[Spread-users] detecting network outages

John Schultz jschultz at spreadconcepts.com
Wed Jul 8 14:23:26 EDT 2009


The Spread daemon definitely should have recognized the remote client's connection as dead because it should have been trying to send the sender's traffic to it continuously.  The remote client's tcp socket should have errored out with some kind of OS/network error.  Failing that, even if it got an EAGAIN kind of error (i.e. - tcp/ip buffers full), then after 1000 buffered msgs the daemon should have kicked the client for not reading its messages.

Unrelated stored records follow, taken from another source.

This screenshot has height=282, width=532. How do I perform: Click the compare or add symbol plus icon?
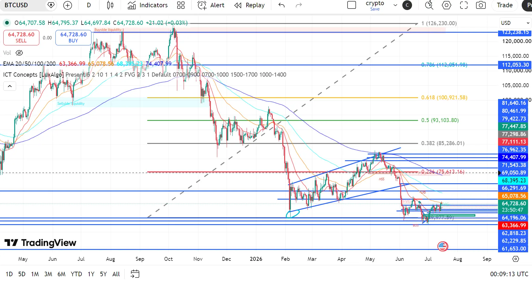point(68,5)
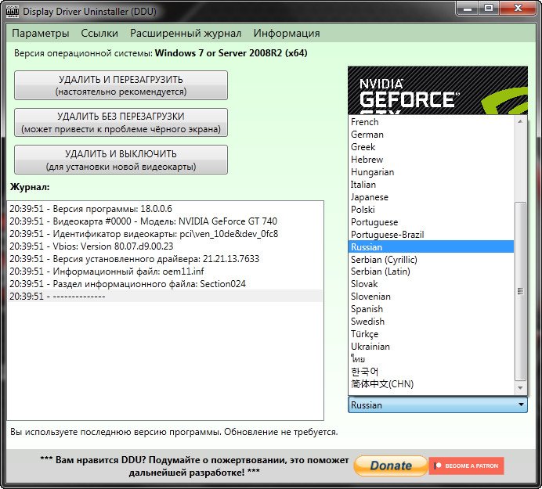542x489 pixels.
Task: Click the language list scroll up arrow
Action: tap(522, 122)
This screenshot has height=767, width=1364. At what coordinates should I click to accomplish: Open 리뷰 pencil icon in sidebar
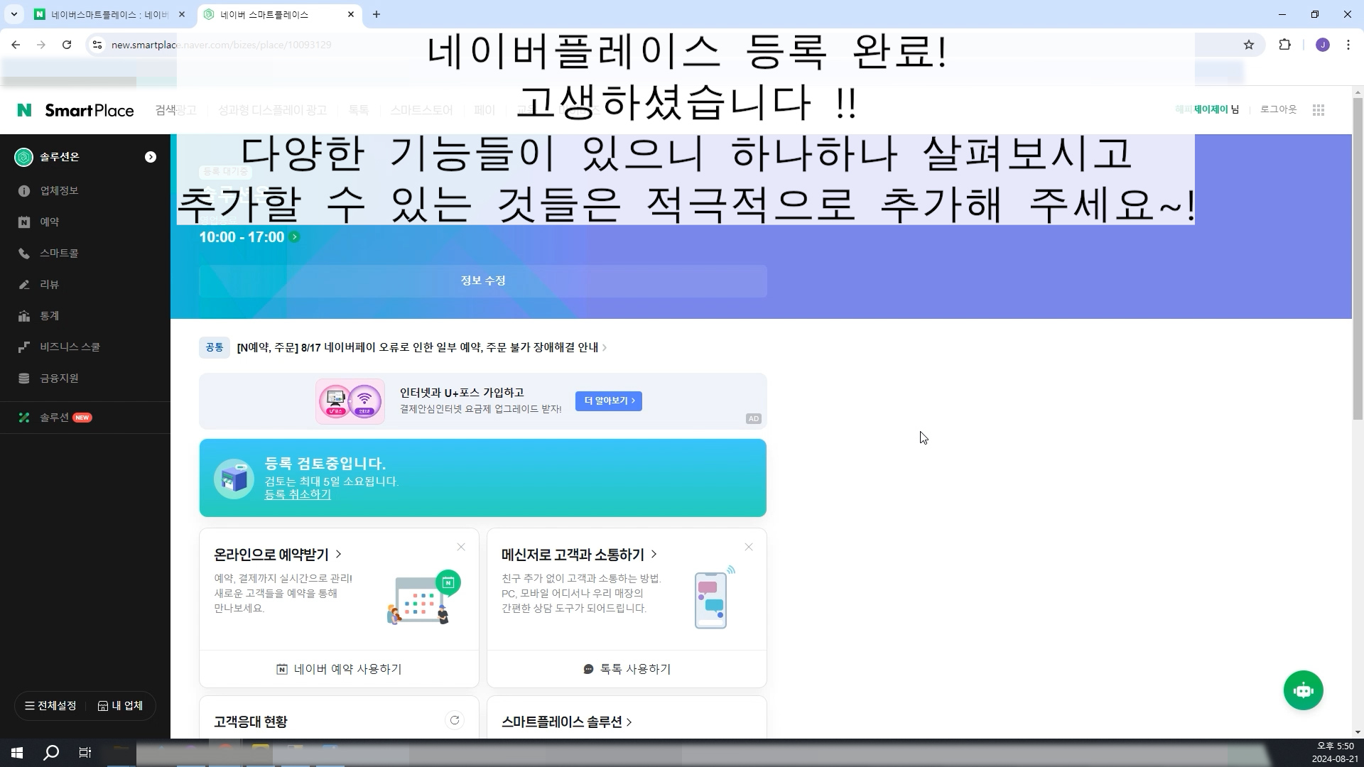point(24,285)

So, it sounds to me like your OS is doing something weird (i.e. - something it shouldn't be doing) with the tcp/ip sockets when you disable the network interface.  Normally, any connected, active channels across that interface should break quite quickly with an OS/Network error.

TCP/IP does leave some tolerance that if no traffic is flowing that the channel can remain valid for significant periods (e.g. - minutes) of partition before it will timeout with an error.  However, that shouldn't be the case here as your sender is sending traffic that should be trying to go down the receiver's channel continuously.  Also, the fact that the connection doesn't resume normally after you re-enable the interface indicates that this isn't TCP/IP handling a normal partition of some sort.

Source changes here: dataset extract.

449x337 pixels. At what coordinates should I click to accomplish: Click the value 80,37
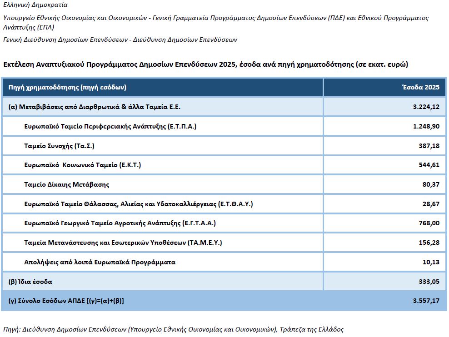pyautogui.click(x=431, y=184)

From the receiver's side an easier way to achieve the same effect as SO_KEEPALIVE would be to have your clients send a hello msg periodically (e.g. - every few seconds) that will force the tcp/ip channel to figure out if it is alive or not. In the scenario you laid out above, the remote client should quickly get a failure on the socket.

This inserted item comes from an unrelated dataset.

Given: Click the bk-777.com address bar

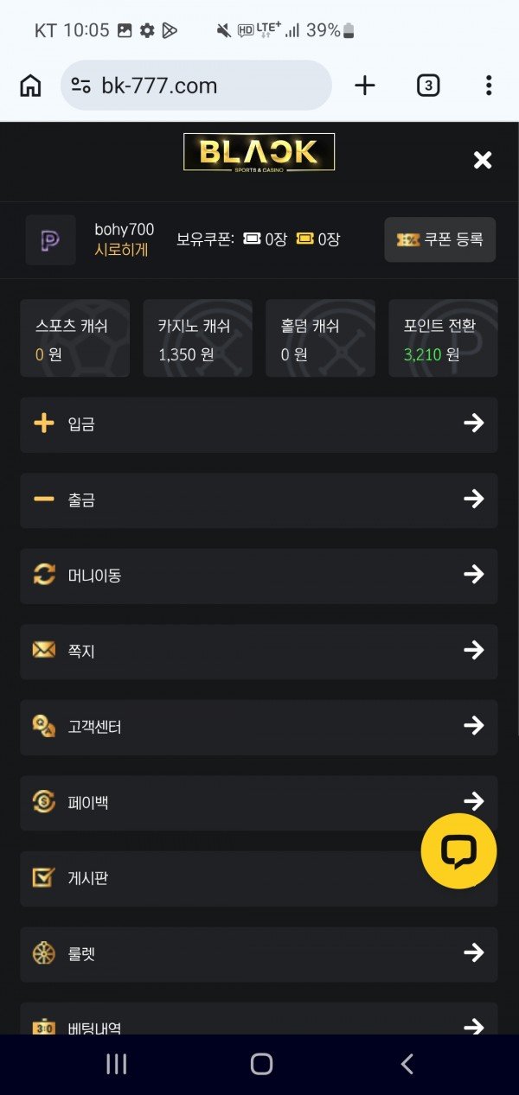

Here's something to try -- rather than disabling the interface through the OS (e.g. - ifconfig), instead simply pull the network cable out of the NIC.  So long as your OS doesn't do something dumb like auto-disable the interface, this should give you the behavior that you expect: the server should disconnect the remote client, the sender will see the remote client leave the group through a membership message of type disconnect, and the receiver may or may not bomb out quickly with an OS/network error.  If you have your remote client send hello's then it should quickly bomb out with an OS/network error.

Cheers!
John

---
John Lane Schultz
Spread Concepts LLC
Phn: 443 838 2200 
Fax: 301 560 8875

Wednesday, July 8, 2009, 1:57:22 PM, you wrote:


> In message <20090708161024.GA18687 at sewage>, Matt Garman writes:
>>So that's the crux of the problem I'm trying to solve now: if my
>>client program connects to a remote spread daemon, then calls
>>SP_receive(), and the network connection goes down, is there any way
>>for that client program to recognize what has happened?

> I apologize.  It didn't register with me the first time that one
> program was connecting to the Spread daemon over the network
> even though that's what your diagram showed.  I'm so used to always
> having applications connect to a local daemon that I forget about the
> other use case.

> If you're going to connect to a remote daemon, the only way I know of
> for the client to detect a loss of connection to the Spread daemon
> is via the usual TCP/IP client-server programming techniques.  This
> would involve setting the SO_KEEPALIVE socket option and then using
> a platform-specific method to reduce the idle time before keepalive
> probes are sent (default is usually 2 hours, which appears to be too
> much for your application).  On Linux, you can use the TCP_KEEPIDLE
> socket option for IPPROTO_TCP sockets.  On Solaris, you can use the
> TCP_KEEPALIVE option, which I thought had been included in POSIX.1g,
> but I can find no reference to it in the current standard.

> If your application can support it, it would be simpler to deploy a
> Spread daemon on each communicating node.  That way, you can let
> Spread detect network partitions, at which point a group membership
> message reporting the new view will be delivered to all group members.